WHAT IS EXPECTED: Please repeat the records below exactly, but only from the line that contains "Where should I click to: Click the Abbrechen" onward, ending with the last line.

+++ EXTRACTED DATA +++

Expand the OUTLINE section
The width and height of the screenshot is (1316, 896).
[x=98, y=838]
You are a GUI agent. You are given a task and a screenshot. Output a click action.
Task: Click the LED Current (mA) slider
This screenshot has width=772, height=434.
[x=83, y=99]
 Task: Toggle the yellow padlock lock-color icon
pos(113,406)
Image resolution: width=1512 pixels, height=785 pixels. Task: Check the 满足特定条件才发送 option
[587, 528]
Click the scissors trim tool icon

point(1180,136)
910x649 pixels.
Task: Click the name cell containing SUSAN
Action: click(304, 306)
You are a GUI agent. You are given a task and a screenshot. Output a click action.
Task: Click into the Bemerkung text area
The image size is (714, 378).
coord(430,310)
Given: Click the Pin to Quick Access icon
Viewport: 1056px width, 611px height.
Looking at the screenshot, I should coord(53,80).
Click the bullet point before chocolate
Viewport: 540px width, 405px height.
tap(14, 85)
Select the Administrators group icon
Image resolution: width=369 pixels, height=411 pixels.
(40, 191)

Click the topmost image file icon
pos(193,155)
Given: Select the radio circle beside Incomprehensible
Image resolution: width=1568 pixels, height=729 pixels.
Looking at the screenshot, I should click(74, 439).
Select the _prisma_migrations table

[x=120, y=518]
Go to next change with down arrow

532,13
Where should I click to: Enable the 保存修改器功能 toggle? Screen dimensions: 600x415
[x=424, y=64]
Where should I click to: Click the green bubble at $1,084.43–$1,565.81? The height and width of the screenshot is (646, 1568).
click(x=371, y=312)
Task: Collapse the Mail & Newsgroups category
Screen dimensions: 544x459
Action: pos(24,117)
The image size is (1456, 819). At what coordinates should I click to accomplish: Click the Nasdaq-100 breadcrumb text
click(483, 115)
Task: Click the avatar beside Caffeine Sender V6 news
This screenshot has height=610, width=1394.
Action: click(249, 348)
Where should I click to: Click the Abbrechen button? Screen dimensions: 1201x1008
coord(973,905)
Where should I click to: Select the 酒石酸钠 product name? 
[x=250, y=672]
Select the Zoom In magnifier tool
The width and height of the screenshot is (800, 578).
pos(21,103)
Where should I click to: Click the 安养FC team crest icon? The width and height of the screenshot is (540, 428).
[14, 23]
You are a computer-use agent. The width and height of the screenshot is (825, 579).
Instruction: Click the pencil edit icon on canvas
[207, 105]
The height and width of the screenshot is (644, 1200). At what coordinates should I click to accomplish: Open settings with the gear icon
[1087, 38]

+++

RESULT OF THIS EXERCISE:
Where should I click to: Click the Abbrechen button? Screen dimensions: 1201x1008
coord(973,905)
Where should I click to: Select the 酒石酸钠 product name? 
[x=250, y=672]
Select the Zoom In magnifier tool
The width and height of the screenshot is (800, 578).
pos(21,103)
Where should I click to: Click the 安养FC team crest icon? The width and height of the screenshot is (540, 428).
[14, 23]
You are a computer-use agent. The width and height of the screenshot is (825, 579).
Instruction: Click the pencil edit icon on canvas
[207, 105]
The height and width of the screenshot is (644, 1200). At what coordinates should I click to accomplish: Open settings with the gear icon
[1087, 38]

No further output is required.